Lei non specifica a quale titolo Agenzia delle Entrate (AdE) pretenda il 6% della somma accordata dal giudice: se il capitale prestato era stato già tassato, l’unica pretesa può essere indirizzata alla eventuale riscossione degli interessi legali.
Probabilmente, se partiamo dal presupposto che il creditore non esercita attività di recupero crediti, ci si riferisce all’imposta di registro del 3% sull’importo ingiunto al debitore, più le altre spese fisse consistenti nel Contributo Unificato dovute allo Stato, nel compenso all’Ufficiale Giudiziario e nei costi della procedura giudiziale per avviare un eventuale pignoramento.

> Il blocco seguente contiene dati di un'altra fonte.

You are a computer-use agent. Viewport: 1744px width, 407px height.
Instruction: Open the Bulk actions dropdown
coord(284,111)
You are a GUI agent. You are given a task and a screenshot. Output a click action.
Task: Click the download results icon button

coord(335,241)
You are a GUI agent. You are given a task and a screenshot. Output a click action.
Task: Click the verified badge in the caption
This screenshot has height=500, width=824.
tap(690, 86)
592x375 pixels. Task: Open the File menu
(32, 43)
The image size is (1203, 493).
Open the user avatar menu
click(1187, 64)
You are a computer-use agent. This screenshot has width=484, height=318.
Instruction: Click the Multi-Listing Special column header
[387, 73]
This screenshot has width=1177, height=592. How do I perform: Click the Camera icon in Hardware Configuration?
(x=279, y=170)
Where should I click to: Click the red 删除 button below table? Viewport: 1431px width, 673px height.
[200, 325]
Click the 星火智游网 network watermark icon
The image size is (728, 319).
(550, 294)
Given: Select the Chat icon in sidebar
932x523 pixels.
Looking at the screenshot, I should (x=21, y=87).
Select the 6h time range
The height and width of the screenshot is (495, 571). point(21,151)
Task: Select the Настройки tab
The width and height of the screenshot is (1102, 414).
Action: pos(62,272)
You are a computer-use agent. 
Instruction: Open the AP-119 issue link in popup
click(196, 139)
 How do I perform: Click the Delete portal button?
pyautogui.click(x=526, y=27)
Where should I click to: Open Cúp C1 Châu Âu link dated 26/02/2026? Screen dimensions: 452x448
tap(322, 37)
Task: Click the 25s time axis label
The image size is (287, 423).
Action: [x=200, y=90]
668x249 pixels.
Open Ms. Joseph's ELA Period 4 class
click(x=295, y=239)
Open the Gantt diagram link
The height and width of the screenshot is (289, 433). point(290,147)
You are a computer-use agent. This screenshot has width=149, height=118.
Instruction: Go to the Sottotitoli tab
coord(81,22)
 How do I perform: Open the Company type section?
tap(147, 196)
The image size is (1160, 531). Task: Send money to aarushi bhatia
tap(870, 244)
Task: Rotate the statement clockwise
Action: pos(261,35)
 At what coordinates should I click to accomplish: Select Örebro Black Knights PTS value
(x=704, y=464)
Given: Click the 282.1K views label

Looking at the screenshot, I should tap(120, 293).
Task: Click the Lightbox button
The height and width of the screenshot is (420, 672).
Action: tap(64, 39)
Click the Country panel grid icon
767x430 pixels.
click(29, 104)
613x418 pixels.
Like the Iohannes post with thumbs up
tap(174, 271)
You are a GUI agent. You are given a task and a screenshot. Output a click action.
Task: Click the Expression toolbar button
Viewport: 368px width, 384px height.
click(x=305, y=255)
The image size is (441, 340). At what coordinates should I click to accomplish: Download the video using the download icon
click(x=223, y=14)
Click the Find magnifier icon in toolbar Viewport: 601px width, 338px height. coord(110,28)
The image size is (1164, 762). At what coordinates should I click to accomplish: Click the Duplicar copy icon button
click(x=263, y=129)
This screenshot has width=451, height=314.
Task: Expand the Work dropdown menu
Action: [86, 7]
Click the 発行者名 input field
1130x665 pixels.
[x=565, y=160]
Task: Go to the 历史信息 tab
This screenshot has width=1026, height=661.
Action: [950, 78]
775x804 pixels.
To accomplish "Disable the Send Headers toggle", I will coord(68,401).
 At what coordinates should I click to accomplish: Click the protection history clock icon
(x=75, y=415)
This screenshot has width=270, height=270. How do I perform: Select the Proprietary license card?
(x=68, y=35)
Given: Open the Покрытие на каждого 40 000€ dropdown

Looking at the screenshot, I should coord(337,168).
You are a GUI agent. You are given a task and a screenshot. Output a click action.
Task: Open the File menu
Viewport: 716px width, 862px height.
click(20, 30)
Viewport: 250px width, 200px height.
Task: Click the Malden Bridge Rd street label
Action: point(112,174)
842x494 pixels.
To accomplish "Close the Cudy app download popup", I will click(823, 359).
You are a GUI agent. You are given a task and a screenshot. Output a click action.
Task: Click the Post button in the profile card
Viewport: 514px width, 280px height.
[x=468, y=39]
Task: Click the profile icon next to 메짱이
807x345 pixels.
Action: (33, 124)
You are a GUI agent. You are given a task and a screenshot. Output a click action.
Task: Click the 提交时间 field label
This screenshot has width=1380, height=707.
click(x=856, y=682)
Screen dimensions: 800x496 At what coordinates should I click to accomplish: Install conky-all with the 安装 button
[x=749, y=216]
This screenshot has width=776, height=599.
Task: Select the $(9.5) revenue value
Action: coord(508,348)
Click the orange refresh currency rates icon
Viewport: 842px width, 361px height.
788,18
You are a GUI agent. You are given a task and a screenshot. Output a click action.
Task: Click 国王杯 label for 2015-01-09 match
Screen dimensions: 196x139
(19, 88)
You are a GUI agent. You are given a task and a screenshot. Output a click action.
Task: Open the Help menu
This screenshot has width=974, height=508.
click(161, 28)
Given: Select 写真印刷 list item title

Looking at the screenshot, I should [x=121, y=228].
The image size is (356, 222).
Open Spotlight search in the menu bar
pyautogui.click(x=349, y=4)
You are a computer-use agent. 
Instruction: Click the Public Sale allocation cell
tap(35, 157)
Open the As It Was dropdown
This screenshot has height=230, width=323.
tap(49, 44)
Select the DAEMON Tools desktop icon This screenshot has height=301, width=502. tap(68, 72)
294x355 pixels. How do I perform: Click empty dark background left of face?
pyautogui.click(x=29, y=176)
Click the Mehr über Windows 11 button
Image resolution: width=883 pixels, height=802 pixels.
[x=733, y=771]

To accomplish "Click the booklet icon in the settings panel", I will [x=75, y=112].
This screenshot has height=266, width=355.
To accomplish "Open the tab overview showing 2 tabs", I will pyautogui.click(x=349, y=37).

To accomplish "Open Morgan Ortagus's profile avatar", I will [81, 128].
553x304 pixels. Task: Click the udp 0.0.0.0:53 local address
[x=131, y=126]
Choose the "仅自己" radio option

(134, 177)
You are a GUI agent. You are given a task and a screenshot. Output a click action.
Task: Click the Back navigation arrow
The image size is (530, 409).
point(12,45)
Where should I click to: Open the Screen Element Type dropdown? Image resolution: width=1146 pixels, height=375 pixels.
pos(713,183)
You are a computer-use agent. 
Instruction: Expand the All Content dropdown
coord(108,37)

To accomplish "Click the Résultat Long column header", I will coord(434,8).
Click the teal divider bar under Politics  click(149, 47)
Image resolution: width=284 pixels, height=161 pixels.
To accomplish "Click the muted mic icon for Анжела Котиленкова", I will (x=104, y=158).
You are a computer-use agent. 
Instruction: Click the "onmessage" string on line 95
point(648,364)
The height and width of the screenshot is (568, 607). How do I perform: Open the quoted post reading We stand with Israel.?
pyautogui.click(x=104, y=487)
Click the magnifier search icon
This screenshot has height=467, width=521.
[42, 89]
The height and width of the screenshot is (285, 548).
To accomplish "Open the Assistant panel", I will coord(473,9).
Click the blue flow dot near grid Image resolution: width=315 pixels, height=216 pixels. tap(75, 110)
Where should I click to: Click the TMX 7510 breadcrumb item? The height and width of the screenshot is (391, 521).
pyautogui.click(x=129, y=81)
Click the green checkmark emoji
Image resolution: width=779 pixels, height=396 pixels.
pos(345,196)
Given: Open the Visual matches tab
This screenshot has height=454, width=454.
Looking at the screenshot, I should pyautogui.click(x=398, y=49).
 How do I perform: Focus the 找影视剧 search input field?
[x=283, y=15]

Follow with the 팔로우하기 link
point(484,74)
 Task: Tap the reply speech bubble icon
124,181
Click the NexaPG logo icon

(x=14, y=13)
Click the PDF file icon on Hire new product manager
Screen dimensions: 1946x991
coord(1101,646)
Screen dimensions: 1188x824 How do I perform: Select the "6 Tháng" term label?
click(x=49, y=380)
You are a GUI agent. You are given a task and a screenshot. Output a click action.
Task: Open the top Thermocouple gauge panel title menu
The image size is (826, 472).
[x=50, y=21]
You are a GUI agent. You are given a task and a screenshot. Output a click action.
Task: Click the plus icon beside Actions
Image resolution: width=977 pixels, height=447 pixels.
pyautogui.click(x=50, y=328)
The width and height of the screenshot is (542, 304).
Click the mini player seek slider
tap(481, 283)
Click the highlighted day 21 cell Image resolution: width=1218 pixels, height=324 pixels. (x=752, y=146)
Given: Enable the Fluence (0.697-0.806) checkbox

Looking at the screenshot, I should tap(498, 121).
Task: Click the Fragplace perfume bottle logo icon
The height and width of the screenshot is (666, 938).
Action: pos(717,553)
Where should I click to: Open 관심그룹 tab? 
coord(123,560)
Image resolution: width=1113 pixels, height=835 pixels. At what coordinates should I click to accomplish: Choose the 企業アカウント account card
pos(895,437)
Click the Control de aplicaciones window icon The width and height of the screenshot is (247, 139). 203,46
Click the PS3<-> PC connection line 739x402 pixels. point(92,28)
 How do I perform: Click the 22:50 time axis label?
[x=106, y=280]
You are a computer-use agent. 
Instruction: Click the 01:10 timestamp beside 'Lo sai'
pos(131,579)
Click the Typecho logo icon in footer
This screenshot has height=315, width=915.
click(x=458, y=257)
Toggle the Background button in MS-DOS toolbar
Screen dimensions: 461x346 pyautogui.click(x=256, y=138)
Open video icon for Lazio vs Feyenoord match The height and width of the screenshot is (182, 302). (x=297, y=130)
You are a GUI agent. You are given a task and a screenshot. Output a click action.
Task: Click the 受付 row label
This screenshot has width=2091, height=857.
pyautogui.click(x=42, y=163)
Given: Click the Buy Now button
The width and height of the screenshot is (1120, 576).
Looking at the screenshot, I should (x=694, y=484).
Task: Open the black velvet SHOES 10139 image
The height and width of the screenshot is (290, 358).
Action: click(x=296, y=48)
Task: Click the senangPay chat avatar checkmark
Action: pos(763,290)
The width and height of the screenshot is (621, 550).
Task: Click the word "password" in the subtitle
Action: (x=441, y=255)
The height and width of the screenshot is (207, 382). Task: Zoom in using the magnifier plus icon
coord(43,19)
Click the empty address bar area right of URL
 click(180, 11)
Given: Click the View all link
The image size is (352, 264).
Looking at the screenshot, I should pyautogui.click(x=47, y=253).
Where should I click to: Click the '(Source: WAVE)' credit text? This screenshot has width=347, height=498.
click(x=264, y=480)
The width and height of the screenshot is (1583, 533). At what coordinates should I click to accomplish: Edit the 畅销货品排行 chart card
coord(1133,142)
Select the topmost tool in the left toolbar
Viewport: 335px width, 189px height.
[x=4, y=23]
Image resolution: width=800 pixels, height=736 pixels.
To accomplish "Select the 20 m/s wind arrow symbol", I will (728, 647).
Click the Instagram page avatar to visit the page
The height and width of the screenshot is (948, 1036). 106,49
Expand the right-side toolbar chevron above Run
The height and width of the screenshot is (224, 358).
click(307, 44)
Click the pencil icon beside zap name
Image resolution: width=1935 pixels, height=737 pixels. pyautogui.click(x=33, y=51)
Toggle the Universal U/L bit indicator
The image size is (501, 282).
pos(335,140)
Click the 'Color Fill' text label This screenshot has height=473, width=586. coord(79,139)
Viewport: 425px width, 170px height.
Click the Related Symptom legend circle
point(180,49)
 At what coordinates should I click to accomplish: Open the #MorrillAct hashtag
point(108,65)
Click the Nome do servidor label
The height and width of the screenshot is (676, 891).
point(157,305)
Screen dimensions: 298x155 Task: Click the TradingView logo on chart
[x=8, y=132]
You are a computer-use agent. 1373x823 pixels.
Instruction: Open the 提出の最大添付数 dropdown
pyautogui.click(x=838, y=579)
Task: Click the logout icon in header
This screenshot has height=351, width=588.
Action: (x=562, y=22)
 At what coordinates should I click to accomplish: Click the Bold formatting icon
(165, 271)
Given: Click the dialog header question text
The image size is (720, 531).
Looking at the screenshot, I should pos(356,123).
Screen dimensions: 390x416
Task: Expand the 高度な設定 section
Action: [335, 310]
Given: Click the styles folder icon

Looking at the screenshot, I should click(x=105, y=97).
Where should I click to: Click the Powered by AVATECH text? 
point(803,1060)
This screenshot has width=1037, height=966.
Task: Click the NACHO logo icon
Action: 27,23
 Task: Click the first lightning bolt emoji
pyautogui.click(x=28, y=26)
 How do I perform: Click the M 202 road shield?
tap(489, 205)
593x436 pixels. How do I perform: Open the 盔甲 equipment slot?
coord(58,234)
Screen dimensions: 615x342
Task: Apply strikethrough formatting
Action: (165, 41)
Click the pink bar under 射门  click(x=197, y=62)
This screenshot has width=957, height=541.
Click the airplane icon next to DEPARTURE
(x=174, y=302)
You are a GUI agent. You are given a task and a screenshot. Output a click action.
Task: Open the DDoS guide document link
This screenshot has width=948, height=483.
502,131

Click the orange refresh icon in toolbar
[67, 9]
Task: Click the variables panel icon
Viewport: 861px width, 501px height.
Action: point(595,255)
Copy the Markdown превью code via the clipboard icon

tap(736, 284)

Potrebbe essere stata richiesta da AdE anche l’imposta di registro del contratto di prestito a suo tempo sottoscritto dalle parti (creditore e debitore).
Recita un noto aforisma “prestando soldi ad un amico, si perdono sicuramente i soldi e pure l’amico”. A meno che il debito non sia di relazione (nel qual caso non si può poi invocare il destino cinico e baro), bisogna innanzitutto valutare, prima di prestare denaro, la consistenza reddituale e patrimoniale del beneficiario (in altre parole, il merito creditizio di chi riceve il prestito): in modo da avere qualche chance di successo nell’azione di recupero coattivo qualora l’amico si dimostrasse inadempiente. Se non si adottano queste misure precauzionali inutile lamentarsi della nullatenenza del debitore, dell’iniquità della normativa vigente e della parcella dell’avvocato.
Noi non ci occupiamo di recupero crediti.